El Barrio Sanidad siempre respetó la siguiente estratificación social: Los de abajo jugaban bien la pelota y peleaban mejor. Nacieron con el polideportivo y la escuela “Dr. Diego Paroissien” enfrente. Son huarpes de paladar fino y padrinos de los del medio, que siempre fueron multitud. Muchos de ellos perdieron su lugar cuando el cyber del Ángel cerró. Otros permanecen fieles, más allá de profesiones, edades, o desequilibrios mentales, en el Kiosco del Marce.

Arriba, entre el tanque de agua y la medianera concheta del Maristas, estábamos nosotros. Un coctel con lecturas varias. Poetas para los locos, relacionistas públicos para las chicas y drogadictos para el resto de los vecinos. Llegamos tarde a la repartición asfáltica, sin cancha, kiosco, plaza, ni cyber. Pero con una esquina, que por lejos fue la más incómoda y la más hermosa. Su pendiente era de 90 grados, compartía dos paradas de micro en seis metros y la calle era de tierra.

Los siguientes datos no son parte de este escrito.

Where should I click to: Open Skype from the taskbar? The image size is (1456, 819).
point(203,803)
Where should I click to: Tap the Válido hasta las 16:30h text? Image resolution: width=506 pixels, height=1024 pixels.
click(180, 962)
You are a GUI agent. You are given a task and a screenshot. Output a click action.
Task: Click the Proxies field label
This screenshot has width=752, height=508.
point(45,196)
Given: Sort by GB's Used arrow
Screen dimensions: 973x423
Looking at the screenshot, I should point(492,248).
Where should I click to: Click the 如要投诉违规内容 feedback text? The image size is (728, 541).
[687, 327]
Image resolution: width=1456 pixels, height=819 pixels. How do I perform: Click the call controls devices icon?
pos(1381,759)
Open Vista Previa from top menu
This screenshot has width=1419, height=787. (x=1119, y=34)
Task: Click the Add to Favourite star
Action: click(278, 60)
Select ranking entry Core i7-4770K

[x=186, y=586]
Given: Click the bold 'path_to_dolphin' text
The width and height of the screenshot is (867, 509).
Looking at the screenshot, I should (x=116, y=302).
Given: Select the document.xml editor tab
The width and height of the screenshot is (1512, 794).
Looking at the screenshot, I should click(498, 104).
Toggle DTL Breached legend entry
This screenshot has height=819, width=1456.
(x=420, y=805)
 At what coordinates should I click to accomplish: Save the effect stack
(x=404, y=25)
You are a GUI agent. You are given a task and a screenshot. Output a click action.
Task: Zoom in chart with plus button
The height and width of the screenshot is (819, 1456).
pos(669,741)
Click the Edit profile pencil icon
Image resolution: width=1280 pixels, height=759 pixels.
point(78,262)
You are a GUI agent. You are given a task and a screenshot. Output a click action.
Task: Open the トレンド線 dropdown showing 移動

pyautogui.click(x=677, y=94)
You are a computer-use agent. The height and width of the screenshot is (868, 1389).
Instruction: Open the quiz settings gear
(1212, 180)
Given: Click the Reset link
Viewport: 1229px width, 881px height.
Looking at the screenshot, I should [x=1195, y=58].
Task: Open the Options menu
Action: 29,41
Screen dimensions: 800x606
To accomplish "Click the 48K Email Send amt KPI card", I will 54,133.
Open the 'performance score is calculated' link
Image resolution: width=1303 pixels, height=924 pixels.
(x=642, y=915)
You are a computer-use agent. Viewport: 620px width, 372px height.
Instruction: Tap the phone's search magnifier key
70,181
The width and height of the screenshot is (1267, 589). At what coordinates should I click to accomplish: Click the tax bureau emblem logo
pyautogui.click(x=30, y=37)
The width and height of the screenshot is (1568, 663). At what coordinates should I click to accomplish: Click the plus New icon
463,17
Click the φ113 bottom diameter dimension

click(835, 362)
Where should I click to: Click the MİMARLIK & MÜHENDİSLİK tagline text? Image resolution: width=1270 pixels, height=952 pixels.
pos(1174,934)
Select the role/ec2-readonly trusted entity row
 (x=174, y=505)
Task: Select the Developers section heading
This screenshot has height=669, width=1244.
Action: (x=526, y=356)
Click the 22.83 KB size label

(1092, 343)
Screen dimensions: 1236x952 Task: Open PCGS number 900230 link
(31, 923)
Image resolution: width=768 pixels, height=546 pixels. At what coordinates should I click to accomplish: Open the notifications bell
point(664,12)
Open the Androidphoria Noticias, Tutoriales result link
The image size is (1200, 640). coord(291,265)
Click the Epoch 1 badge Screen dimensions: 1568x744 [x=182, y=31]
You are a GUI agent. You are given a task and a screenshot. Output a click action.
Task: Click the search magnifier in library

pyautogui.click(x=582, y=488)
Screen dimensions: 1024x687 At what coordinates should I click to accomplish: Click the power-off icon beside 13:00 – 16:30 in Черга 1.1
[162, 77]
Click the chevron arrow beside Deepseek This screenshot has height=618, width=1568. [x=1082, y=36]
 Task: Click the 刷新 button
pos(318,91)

El salón de eventos siempre fue consecuente con su menú y su número artístico. Criollas que no afinaban, porro con gusto a pollo y pan con mayonesa. Pero no nos importaba, nuestro confort estaba en otro lado. En discutir sin ningún fundamento y con mucha seguridad letras de La Renga y Los Redondos. En diluir Talca naranja con Termidor en botellas de plástico cortadas. En sentir la placentera libertad de la adolescencia en su estado marginal.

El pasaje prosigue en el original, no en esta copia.